Items from a dataset
----------

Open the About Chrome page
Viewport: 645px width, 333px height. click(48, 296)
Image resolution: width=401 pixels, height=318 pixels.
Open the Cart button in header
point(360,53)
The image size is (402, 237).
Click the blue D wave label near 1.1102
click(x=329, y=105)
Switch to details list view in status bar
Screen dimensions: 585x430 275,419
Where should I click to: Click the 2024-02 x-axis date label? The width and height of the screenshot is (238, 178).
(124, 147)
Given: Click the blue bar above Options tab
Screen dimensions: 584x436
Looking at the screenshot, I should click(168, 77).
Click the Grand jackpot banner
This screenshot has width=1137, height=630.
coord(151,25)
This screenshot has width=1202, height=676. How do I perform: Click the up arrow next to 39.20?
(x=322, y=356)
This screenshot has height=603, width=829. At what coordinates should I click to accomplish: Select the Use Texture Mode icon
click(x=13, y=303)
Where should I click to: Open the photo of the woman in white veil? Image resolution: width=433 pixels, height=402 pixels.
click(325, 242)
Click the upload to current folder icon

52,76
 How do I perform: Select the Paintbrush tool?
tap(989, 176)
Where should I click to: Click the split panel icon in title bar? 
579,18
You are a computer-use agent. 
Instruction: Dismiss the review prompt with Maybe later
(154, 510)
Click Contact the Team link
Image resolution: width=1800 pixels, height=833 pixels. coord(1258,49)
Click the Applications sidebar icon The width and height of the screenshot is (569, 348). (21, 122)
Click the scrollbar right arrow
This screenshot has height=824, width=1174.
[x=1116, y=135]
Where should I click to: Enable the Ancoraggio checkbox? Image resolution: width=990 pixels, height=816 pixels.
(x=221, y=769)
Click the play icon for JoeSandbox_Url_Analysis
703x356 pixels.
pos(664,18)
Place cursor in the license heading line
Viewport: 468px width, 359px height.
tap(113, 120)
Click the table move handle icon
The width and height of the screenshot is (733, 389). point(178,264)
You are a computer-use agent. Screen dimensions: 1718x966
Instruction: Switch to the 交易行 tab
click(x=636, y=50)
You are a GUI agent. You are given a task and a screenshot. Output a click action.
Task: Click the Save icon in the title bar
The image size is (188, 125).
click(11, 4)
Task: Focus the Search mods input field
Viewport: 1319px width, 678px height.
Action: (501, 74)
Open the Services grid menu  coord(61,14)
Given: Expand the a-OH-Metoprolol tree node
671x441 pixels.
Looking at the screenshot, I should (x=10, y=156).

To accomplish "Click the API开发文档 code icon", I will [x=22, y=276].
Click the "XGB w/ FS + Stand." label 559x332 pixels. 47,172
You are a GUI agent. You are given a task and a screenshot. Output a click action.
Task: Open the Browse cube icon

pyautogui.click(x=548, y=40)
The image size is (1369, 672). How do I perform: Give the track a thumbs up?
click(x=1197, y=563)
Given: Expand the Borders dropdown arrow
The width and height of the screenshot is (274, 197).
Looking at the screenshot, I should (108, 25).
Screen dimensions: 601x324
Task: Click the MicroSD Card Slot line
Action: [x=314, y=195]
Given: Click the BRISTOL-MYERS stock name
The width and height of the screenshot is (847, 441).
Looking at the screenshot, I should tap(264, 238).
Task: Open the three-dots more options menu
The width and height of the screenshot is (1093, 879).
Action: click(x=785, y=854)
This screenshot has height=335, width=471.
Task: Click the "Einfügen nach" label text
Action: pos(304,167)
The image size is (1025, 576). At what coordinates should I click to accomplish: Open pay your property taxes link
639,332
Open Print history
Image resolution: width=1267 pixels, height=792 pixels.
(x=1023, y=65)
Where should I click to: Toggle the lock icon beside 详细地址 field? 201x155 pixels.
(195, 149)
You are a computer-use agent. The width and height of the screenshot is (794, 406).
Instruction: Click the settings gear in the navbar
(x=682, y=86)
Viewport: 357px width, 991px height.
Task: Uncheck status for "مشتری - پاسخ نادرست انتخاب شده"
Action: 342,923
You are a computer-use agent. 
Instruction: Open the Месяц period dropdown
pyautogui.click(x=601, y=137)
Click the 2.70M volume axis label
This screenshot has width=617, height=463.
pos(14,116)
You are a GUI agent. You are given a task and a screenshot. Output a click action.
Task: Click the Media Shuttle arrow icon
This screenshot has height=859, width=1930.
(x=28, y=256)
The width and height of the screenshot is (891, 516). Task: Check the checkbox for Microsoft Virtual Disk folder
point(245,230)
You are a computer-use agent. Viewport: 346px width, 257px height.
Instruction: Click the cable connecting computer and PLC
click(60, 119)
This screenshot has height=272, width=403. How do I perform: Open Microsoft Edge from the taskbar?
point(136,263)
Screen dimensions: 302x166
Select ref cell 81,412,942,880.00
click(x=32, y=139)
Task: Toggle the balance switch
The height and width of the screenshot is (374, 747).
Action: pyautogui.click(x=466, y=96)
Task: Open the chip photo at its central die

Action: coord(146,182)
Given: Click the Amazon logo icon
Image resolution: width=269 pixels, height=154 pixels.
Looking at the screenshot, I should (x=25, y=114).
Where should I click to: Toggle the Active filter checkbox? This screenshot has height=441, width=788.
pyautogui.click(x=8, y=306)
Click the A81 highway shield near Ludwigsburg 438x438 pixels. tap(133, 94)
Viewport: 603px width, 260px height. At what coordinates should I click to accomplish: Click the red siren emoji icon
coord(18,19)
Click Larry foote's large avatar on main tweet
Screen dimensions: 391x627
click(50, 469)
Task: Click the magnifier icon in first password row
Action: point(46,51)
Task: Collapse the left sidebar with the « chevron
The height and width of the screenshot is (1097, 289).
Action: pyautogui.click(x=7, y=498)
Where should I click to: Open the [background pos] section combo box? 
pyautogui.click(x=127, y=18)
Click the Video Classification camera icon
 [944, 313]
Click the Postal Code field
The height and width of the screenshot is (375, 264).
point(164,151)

----------

Can you write out all of the material above again with "Where should I click to" replaced by "Where do I click to" every time it appears, leaving everything else unchanged?

Open the About Chrome page
Viewport: 645px width, 333px height. click(48, 296)
Image resolution: width=401 pixels, height=318 pixels.
Open the Cart button in header
point(360,53)
The image size is (402, 237).
Click the blue D wave label near 1.1102
click(x=329, y=105)
Switch to details list view in status bar
Screen dimensions: 585x430 275,419
Where do I click to: Click the 2024-02 x-axis date label? The width and height of the screenshot is (238, 178).
(124, 147)
Given: Click the blue bar above Options tab
Screen dimensions: 584x436
Looking at the screenshot, I should click(168, 77).
Click the Grand jackpot banner
This screenshot has width=1137, height=630.
coord(151,25)
This screenshot has width=1202, height=676. How do I perform: Click the up arrow next to 39.20?
(x=322, y=356)
This screenshot has height=603, width=829. At what coordinates should I click to accomplish: Select the Use Texture Mode icon
click(x=13, y=303)
Where do I click to: Open the photo of the woman in white veil? Image resolution: width=433 pixels, height=402 pixels.
click(325, 242)
Click the upload to current folder icon

52,76
 How do I perform: Select the Paintbrush tool?
tap(989, 176)
Where do I click to: Click the split panel icon in title bar? 
579,18
You are a computer-use agent. 
Instruction: Dismiss the review prompt with Maybe later
(154, 510)
Click Contact the Team link
Image resolution: width=1800 pixels, height=833 pixels. coord(1258,49)
Click the Applications sidebar icon The width and height of the screenshot is (569, 348). (21, 122)
Click the scrollbar right arrow
This screenshot has height=824, width=1174.
[x=1116, y=135]
Where do I click to: Enable the Ancoraggio checkbox? Image resolution: width=990 pixels, height=816 pixels.
(x=221, y=769)
Click the play icon for JoeSandbox_Url_Analysis
703x356 pixels.
pos(664,18)
Place cursor in the license heading line
Viewport: 468px width, 359px height.
tap(113, 120)
Click the table move handle icon
The width and height of the screenshot is (733, 389). point(178,264)
You are a computer-use agent. Screen dimensions: 1718x966
Instruction: Switch to the 交易行 tab
click(x=636, y=50)
You are a GUI agent. You are given a task and a screenshot. Output a click action.
Task: Click the Save icon in the title bar
The image size is (188, 125).
click(11, 4)
Task: Focus the Search mods input field
Viewport: 1319px width, 678px height.
Action: (501, 74)
Open the Services grid menu  coord(61,14)
Given: Expand the a-OH-Metoprolol tree node
671x441 pixels.
Looking at the screenshot, I should (x=10, y=156).

To accomplish "Click the API开发文档 code icon", I will [x=22, y=276].
Click the "XGB w/ FS + Stand." label 559x332 pixels. 47,172
You are a GUI agent. You are given a task and a screenshot. Output a click action.
Task: Open the Browse cube icon

pyautogui.click(x=548, y=40)
The image size is (1369, 672). How do I perform: Give the track a thumbs up?
click(x=1197, y=563)
Given: Expand the Borders dropdown arrow
The width and height of the screenshot is (274, 197).
Looking at the screenshot, I should (108, 25).
Screen dimensions: 601x324
Task: Click the MicroSD Card Slot line
Action: [x=314, y=195]
Given: Click the BRISTOL-MYERS stock name
The width and height of the screenshot is (847, 441).
Looking at the screenshot, I should tap(264, 238).
Task: Open the three-dots more options menu
The width and height of the screenshot is (1093, 879).
Action: click(x=785, y=854)
This screenshot has height=335, width=471.
Task: Click the "Einfügen nach" label text
Action: pos(304,167)
The image size is (1025, 576). At what coordinates should I click to accomplish: Open pay your property taxes link
639,332
Open Print history
Image resolution: width=1267 pixels, height=792 pixels.
(x=1023, y=65)
Where do I click to: Toggle the lock icon beside 详细地址 field? 201x155 pixels.
(195, 149)
You are a computer-use agent. The width and height of the screenshot is (794, 406).
Instruction: Click the settings gear in the navbar
(x=682, y=86)
Viewport: 357px width, 991px height.
Task: Uncheck status for "مشتری - پاسخ نادرست انتخاب شده"
Action: 342,923
You are a computer-use agent. 
Instruction: Open the Месяц period dropdown
pyautogui.click(x=601, y=137)
Click the 2.70M volume axis label
This screenshot has width=617, height=463.
pos(14,116)
You are a GUI agent. You are given a task and a screenshot. Output a click action.
Task: Click the Media Shuttle arrow icon
This screenshot has height=859, width=1930.
(x=28, y=256)
The width and height of the screenshot is (891, 516). Task: Check the checkbox for Microsoft Virtual Disk folder
point(245,230)
You are a computer-use agent. Viewport: 346px width, 257px height.
Instruction: Click the cable connecting computer and PLC
click(60, 119)
This screenshot has height=272, width=403. How do I perform: Open Microsoft Edge from the taskbar?
point(136,263)
Screen dimensions: 302x166
Select ref cell 81,412,942,880.00
click(x=32, y=139)
Task: Toggle the balance switch
The height and width of the screenshot is (374, 747).
Action: pyautogui.click(x=466, y=96)
Task: Open the chip photo at its central die

Action: coord(146,182)
Given: Click the Amazon logo icon
Image resolution: width=269 pixels, height=154 pixels.
Looking at the screenshot, I should (x=25, y=114).
Where do I click to: Toggle the Active filter checkbox? This screenshot has height=441, width=788.
pyautogui.click(x=8, y=306)
Click the A81 highway shield near Ludwigsburg 438x438 pixels. tap(133, 94)
Viewport: 603px width, 260px height. At what coordinates should I click to accomplish: Click the red siren emoji icon
coord(18,19)
Click Larry foote's large avatar on main tweet
Screen dimensions: 391x627
click(50, 469)
Task: Click the magnifier icon in first password row
Action: point(46,51)
Task: Collapse the left sidebar with the « chevron
The height and width of the screenshot is (1097, 289).
Action: pyautogui.click(x=7, y=498)
Where do I click to: Open the [background pos] section combo box? 
pyautogui.click(x=127, y=18)
Click the Video Classification camera icon
 [944, 313]
Click the Postal Code field
The height and width of the screenshot is (375, 264).
point(164,151)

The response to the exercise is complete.